ACIDENTE DO TRABALHO
CONDUÇÃO PARA O SERVIÇO
TRANSPORTE FORNECIDO PELO EMPREGADOR — INEXISTÊNCIA DE TRANSPORTE PÚBLICO - DIREITO AS HORAS "IN ITINERE"
- Recurso
- —
- Tribunal
Resumo do acórdão
- A presente reclamação trabalhista foi julgada à revelia. Inobstante, o pedido de horas in itinere e seus consectários foram julgados improcedentes, pois entendeu o Juízo de piso que o fornecimento de transporte pelo empregador constitui-se em liberalidade, acrescentando que os lugares de difícil acesso ou não servidos por transporte regular deixam de sê-lo mediante a condução fornecida pela empresa. - Em face da decretação da revelia restou inconteste a prestação de serviço em local de difícil acesso e não servido por transporte regular público, o fornecimento de condução pelo empregador e o tempo despendido no percurso. Esclarecendo que durante pacto laboral os obreiros prestaram serviço em diversas frentes de trabalho da recorrida, tais como Município de Jaguaré, São Mateus, Pedro Canário e até mesmo no Estado da Bahia, como explicitado na exordial. - Os Enunciados não têm força obrigatória sobre os Juízes ou Tribunais, permitindo decidir em desacordo com as diretrizes fixadas nos mesmos, entretanto, o transporte fornecido pelo empregador para local de difícil acesso ou sem transporte público não pode ser encarado como liberalidade, pois equivale à impossibilidade fática de o obreiro se deslocar para o local de prestação de serviço, e a regularidade e pontualidade no serviço é interesse do empregador.
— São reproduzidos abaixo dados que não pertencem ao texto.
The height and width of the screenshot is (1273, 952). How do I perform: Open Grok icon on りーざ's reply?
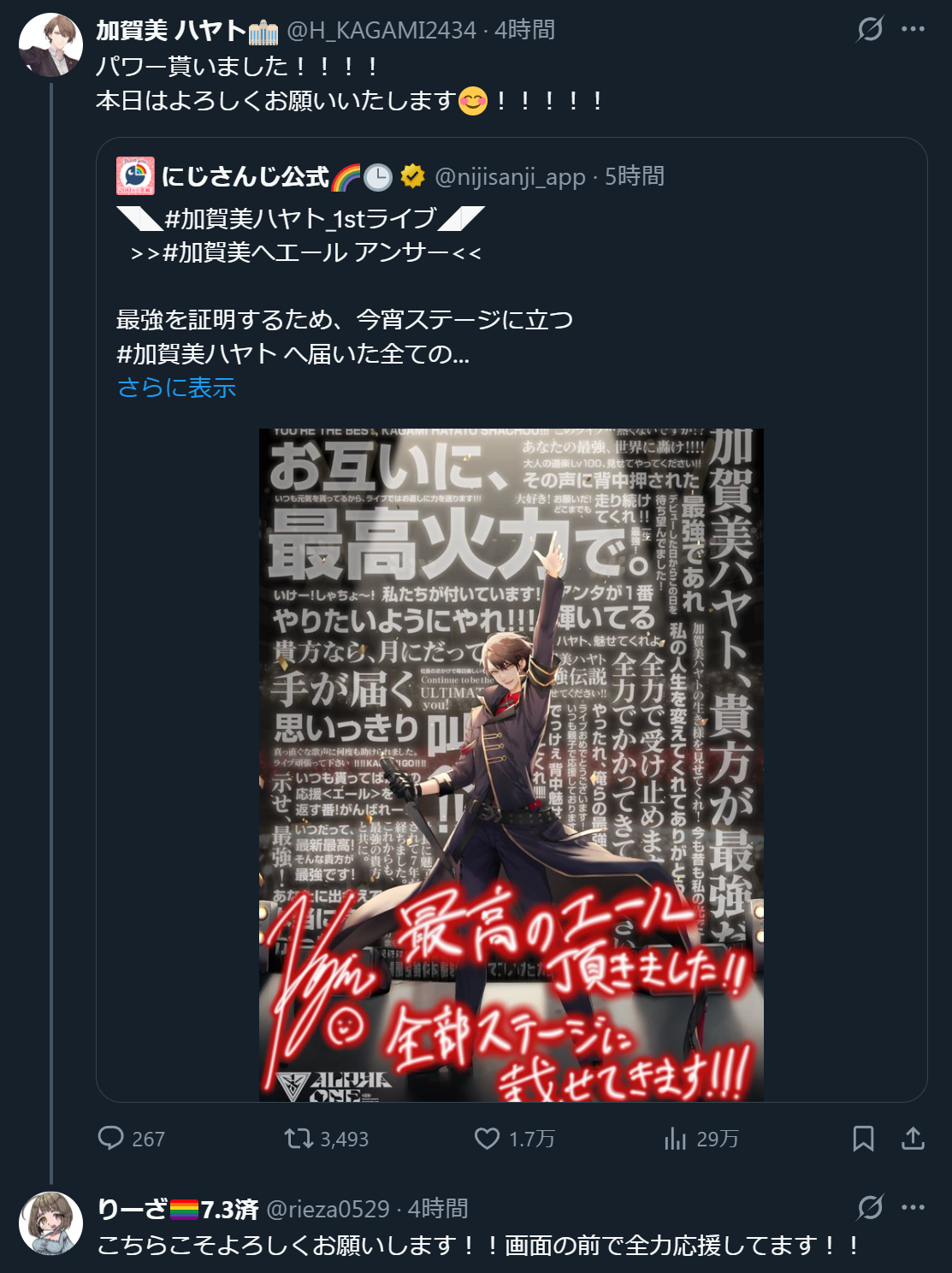point(870,1208)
Ac. de 13-08-1996 DJES 03-09-96 Arquivo do EMFOR S0019/596
Ementa
O fornecimento de transporte pelo empregador quando inexista transporte público capaz de atender ao início e término da jornada de trabalho, implica condição para exercício da função, sem o qual não conseguiria o empregador arregimentar mão-de-obra.